Exercise details => Look through the listing below and work out how many of its lines hold the word "computer". Give only the number.

>>>

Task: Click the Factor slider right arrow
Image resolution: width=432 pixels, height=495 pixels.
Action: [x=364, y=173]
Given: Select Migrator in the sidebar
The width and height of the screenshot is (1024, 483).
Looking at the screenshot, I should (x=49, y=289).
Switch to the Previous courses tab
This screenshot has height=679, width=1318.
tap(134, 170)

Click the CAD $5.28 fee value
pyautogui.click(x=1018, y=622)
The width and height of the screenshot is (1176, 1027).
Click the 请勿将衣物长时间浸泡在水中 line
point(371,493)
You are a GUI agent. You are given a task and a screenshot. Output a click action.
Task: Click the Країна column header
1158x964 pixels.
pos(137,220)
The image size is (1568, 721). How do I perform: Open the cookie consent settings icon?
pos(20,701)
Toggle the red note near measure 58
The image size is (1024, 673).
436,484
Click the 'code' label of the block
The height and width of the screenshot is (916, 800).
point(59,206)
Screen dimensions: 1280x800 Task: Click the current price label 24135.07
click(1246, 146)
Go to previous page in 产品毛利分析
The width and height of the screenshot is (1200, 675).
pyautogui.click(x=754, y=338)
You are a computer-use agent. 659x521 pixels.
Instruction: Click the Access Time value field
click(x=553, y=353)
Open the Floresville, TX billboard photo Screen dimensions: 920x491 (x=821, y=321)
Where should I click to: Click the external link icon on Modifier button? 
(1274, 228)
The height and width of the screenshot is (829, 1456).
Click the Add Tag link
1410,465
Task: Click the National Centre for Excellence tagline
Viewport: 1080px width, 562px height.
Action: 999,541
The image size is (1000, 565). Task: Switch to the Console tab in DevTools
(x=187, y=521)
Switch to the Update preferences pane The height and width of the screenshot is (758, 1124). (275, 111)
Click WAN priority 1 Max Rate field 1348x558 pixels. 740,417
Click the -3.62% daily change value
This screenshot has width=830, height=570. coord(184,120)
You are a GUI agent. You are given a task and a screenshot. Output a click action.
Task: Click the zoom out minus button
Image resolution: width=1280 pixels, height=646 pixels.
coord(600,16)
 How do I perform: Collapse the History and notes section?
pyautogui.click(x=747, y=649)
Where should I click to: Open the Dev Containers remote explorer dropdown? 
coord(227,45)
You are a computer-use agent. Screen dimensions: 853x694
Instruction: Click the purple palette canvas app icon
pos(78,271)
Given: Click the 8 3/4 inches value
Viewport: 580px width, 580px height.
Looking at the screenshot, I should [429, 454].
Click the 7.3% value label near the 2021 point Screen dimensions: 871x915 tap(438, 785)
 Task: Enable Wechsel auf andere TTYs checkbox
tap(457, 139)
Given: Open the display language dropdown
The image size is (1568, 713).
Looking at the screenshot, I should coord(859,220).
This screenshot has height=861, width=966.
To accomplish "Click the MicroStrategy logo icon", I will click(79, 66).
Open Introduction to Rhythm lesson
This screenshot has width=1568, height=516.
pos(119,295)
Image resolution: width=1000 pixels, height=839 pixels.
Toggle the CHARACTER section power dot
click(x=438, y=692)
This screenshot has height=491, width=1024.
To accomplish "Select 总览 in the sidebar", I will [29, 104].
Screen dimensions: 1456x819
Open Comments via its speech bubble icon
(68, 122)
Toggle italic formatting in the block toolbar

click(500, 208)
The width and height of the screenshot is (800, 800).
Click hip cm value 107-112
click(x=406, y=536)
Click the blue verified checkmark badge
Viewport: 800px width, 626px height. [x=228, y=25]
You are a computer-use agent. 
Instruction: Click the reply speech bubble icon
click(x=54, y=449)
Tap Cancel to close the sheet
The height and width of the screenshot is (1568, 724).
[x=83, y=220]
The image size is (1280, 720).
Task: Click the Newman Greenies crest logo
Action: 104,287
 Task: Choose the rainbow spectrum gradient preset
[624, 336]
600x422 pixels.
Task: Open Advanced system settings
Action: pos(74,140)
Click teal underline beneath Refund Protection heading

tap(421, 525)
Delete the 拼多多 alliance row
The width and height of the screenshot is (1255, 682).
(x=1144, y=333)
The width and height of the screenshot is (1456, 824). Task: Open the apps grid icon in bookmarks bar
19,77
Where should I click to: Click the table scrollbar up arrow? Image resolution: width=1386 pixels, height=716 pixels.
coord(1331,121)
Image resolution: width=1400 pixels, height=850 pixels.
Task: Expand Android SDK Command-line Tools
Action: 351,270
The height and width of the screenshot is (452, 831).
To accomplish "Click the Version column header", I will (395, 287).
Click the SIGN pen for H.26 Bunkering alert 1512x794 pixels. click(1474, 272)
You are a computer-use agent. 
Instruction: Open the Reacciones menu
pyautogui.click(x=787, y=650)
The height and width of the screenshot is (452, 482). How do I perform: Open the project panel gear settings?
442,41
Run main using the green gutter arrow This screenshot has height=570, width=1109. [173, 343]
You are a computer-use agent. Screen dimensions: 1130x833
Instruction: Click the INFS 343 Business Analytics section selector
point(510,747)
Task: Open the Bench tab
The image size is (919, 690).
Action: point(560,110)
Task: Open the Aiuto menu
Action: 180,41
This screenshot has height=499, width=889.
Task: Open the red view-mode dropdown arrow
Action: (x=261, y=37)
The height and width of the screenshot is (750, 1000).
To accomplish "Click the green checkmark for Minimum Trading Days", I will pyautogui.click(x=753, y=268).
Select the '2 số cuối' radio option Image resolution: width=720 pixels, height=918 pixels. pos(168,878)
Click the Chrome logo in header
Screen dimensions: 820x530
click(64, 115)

<<<

Answer below => 5